More than half of all surgical procedures are performed in individuals older than age 65 years, and one-third of older adults undergo a procedure in the last year of life. In 2007, >4 million major operations were performed on older adults. As the aging population continues to grow, the number of older patients undergoing surgical interventions is expected to continue to increase.

SURGICAL RISK IN THE OLDER ADULT

Caring for the older surgical patient presents unique problems: older individuals present with more advanced disease, have more chronic conditions, and suffer more complications than younger patients. Careful patient selection and perioperative care are essential for optimizing surgical outcomes in this population. The benefits of the most commonly performed surgical procedures are well established. For example, colon resections increase colorectal cancer–free survival, and hip replacements significantly improve joint pain and functional ability. These benefits, however, must be weighed against the risk of mortality, morbidity, and decreased quality of life that may follow with these surgical interventions.

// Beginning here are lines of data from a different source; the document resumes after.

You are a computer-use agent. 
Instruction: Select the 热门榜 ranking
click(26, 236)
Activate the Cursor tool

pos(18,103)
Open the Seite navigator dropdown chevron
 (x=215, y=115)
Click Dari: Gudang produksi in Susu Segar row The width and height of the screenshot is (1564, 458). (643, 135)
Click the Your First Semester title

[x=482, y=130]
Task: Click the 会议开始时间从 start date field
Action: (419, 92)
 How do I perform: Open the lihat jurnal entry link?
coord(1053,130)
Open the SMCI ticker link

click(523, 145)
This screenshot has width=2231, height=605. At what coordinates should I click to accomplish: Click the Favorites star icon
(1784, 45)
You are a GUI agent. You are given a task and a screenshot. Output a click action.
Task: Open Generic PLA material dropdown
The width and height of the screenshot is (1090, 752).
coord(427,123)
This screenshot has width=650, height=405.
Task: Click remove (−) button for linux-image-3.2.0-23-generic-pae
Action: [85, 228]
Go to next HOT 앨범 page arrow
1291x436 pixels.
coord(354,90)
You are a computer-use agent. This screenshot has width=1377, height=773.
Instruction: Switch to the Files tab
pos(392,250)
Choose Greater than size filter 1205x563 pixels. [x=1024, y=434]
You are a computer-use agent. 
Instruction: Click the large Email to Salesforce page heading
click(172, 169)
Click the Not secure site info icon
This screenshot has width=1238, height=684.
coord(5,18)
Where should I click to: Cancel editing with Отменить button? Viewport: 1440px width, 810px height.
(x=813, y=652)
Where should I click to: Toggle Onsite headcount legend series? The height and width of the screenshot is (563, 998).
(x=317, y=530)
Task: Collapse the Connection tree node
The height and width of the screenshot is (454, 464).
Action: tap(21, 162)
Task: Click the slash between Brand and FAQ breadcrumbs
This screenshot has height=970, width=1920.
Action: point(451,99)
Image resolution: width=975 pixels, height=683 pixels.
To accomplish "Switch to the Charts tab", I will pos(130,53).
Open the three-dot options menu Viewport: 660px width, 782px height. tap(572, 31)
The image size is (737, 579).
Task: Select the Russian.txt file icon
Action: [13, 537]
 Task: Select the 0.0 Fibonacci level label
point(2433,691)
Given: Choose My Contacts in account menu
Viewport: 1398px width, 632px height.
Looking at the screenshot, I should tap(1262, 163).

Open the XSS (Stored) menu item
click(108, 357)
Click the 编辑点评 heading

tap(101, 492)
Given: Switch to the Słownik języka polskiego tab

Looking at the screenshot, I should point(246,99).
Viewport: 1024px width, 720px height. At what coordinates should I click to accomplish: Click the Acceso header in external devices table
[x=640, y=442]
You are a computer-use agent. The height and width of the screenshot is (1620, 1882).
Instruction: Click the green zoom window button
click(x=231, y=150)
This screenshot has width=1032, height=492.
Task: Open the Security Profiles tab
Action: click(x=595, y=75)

Nationally representative large cohort studies have highlighted the high risk of mortality in frail, older adults who undergo surgery. In a national sample of older nursing home residents undergoing breast cancer operations ranging from a lumpectomy to a mastectomy with a lymph node dissection, patients had an operative 1-year mortality of 29% to 41%, and those with the highest likelihood of mortality were those with poor preoperative function.

Major operations may also result in a diminished quality of life by causing postoperative cognitive and functional decline. The risk of postoperative cognitive dysfunction following cardiac surgery is well studied, and there is now increasing evidence that postoperative cognitive dysfunction also occurs after noncardiac procedures. Up to 10% of patients older than age 60 years suffer from memory problems 3 months out from noncardiac surgery. Recent research has shown that surgery and anesthesia exposure are not risk factors for cognitive impairment after major noncardiac surgery and critical illness, but cognitive impairment is predicted by in-hospital delirium. Functional changes following surgery can also be prolonged and irreversible. More than half of frail older patients undergoing abdominal operations experience significant functional decline that persists for up to a year after surgery. A recent study assessing functional status following breast cancer surgery in nursing home residents found that many patients suffer functional decline beyond the general expected decline seen in the nursing home population, regardless of breast surgery type. These findings emphasize the importance of addressing the risk of functional decline in all older patients, even for the most “minor” procedures. For some patients, loss of independence weighs heavier than mortality when deciding whether to undergo a high-risk operation. Awareness of these risks is essential for appropriate patient selection. It also allows clinicians to offer a realistic expectation of outcomes, which, in turn, informs decision making by the older individual and their families.